◆ PROBLEM STATEMENT
List, from the lines below, each one with "agent" in it.

※

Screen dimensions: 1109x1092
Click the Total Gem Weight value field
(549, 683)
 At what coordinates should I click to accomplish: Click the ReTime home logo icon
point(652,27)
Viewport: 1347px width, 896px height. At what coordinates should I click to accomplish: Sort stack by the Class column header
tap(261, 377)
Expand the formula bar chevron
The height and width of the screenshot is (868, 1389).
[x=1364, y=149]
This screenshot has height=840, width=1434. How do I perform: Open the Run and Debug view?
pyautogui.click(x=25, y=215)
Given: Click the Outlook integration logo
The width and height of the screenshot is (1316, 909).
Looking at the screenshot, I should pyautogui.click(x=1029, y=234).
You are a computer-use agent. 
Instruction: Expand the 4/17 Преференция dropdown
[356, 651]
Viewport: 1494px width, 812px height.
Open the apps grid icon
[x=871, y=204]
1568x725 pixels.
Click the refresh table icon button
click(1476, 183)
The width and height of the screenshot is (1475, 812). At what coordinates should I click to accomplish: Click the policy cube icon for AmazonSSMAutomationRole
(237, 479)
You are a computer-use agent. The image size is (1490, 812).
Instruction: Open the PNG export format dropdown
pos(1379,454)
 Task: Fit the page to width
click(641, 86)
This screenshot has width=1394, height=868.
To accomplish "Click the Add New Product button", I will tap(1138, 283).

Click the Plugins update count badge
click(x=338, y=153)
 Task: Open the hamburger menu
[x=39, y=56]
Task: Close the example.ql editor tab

※

◆ TASK RESULT
You are a computer-use agent. 
You are a computer-use agent. The image size is (1490, 812).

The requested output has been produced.